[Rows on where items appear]
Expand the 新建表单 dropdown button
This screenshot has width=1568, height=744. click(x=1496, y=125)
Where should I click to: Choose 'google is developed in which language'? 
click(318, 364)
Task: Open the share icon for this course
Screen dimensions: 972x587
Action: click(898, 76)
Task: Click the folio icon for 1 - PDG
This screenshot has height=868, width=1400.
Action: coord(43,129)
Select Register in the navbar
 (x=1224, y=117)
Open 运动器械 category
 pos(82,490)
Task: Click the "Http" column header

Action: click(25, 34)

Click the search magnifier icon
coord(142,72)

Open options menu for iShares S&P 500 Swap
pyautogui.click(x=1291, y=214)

What to work on:
How many lines of the rows above contain the string "Task"? Give only the number.

Correct result:
3